On-chip debugging supports real-time trace; real-time and non-real-time debugging; and access to control registers to define types of memory regions, such as cacheable copy-back, write-through, and noncacheable. Real-time trace reflects the processor's status and indicates events such as instruction completion and monitoring change-of-flow target addresses. Real-time debugging supports program-counter-relative, operand-address, operand-data, and non-real-time-debugging hardware breakpoints. Non-real-time debugging is similar to background-debugging mode on current 683xx products. You can use a three-pin serial interface in this mode to read register contents, generate an infinite-priority interrupt, and force the CPU to halt.

Power management: A low-power-stop (LPSTOP) instruction shuts down active circuits in the processor and halts instruction execution. Processing resumes via a reset or valid interrupt.

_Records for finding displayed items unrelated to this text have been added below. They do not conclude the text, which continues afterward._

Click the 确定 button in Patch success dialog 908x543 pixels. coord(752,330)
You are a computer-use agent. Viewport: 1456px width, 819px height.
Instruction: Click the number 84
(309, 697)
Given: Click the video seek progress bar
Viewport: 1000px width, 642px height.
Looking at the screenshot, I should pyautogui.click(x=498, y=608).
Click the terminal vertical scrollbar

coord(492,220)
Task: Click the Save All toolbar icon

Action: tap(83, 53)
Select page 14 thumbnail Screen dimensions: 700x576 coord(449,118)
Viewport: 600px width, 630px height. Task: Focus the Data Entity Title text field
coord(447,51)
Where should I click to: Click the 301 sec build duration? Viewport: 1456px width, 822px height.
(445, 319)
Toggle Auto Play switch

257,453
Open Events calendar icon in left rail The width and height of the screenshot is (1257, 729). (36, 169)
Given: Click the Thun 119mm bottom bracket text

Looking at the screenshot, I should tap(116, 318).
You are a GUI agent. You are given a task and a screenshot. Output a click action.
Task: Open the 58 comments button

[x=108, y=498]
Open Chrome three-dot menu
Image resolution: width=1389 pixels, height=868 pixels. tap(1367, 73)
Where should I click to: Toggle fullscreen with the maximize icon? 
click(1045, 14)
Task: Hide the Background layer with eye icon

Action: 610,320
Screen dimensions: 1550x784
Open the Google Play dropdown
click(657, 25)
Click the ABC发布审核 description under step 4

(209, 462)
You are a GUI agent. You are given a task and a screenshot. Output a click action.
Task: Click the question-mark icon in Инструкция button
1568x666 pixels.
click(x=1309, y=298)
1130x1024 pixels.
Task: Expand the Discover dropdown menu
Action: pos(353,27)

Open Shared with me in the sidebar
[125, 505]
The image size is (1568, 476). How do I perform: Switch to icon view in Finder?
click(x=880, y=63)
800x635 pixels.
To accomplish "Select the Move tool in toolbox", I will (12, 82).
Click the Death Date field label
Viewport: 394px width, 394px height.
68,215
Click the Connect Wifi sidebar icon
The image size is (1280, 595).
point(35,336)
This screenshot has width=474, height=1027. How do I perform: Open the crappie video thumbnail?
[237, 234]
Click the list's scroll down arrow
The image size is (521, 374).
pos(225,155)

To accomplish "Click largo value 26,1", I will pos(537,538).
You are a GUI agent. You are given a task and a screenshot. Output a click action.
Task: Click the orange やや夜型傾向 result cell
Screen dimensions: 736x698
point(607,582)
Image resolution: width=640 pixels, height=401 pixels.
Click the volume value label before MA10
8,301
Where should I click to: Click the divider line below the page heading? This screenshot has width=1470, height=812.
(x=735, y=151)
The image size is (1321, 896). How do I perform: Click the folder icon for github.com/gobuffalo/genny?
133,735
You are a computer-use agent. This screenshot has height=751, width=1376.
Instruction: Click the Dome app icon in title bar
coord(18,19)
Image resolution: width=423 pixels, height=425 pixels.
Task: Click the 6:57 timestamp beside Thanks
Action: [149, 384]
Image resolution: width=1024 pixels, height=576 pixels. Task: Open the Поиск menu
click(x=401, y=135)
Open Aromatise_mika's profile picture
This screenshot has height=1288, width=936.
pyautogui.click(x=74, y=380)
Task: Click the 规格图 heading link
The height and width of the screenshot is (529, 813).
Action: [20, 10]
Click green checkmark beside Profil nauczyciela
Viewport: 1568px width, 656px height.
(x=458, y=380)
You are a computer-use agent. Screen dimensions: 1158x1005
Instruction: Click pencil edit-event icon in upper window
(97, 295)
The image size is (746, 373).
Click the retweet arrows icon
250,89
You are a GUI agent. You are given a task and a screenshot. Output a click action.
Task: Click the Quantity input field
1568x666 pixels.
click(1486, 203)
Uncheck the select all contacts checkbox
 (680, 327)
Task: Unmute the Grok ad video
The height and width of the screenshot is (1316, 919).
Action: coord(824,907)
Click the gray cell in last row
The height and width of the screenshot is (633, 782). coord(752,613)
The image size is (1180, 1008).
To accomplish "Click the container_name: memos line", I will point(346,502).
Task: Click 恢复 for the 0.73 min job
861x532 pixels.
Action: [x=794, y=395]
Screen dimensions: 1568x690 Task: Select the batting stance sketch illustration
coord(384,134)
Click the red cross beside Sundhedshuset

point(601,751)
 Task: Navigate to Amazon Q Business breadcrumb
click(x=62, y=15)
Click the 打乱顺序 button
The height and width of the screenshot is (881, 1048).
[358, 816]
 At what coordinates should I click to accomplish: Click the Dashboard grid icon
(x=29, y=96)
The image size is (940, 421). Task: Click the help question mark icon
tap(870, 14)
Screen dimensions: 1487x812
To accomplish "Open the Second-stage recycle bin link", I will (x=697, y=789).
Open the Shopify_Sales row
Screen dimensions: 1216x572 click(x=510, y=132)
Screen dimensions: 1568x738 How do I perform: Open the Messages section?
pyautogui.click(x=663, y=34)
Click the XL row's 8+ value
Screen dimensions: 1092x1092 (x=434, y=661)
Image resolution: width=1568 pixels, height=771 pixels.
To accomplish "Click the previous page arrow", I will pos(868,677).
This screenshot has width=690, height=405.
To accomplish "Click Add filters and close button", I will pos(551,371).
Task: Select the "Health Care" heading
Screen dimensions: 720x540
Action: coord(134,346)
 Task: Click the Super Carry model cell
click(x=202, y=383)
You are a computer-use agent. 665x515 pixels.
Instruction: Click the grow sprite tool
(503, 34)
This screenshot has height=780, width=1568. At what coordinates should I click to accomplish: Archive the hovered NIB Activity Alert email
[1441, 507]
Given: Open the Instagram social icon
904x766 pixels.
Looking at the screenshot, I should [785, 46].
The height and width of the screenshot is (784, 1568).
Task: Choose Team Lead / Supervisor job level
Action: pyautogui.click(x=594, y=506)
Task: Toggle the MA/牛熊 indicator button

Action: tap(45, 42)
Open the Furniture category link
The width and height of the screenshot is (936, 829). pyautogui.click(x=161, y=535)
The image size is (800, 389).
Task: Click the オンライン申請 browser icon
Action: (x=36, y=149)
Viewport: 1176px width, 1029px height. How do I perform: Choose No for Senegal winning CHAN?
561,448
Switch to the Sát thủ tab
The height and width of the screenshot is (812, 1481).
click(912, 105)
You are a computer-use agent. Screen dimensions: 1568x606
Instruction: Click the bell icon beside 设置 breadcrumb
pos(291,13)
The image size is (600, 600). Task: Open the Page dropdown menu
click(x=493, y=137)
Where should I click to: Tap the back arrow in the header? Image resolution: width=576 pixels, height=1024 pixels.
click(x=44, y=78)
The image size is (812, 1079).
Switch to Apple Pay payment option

Special instructions: ColdFire added 32X32-bit integer-multiply, register-sign-extension, and multiword nonoperation instructions to the 68000 architecture. Compilers use nonoperation instructions to remove branch instructions.

Special on-chip peripherals: The MCF5200M processor, which Motorola designed with its FlexCore methodology, integrates the ColdFire core, debugging module, and misalignment module with a multiply-accumulate (MAC) unit supporting 16- and 32-bit operations. The MCF5202 supports a 32-bit multiplexed bus with dynamic bus sizing that allows access to 8-, 16-, or 32-bit memory and peripherals. It also has a debugging module that provides serial control and visibility of the processor and memory system. Motorola offers the ColdFire2 and ColdFire2M in the FlexCore library for customer design. Both devices integrate the ColdFire core with a debugging module; a misalignment module; and memory controllers that support as much as 32 kbytes each of RAM, ROM, and instruction cache. The ColdFire2M also incorporates the MAC unit.

Development tools: Third-party tools for the ColdFire family include in-circuit emulators from Embedded Support Tools (www.estc.com), Lauterbach (www.lauterbach.com), Microtec International (www.microtec.com), Noral Micrologics (www.noral.com), and Orion (www.yokogawa.com). Cygnus (www.cygnus.com), Diab Data (www.diabdata.com), and Software Development Systems (www.sds.com) offer C compilers. Wind River (www.windriver.com), Integrated Systems Inc (www.isi.com), Embedded System Products (www.esphou.com) offer ColdFire RTOS products. Hewlett-Packard (www.hp.com) offers preprocessor support.

Second sources: There are no second sources for ColdFire.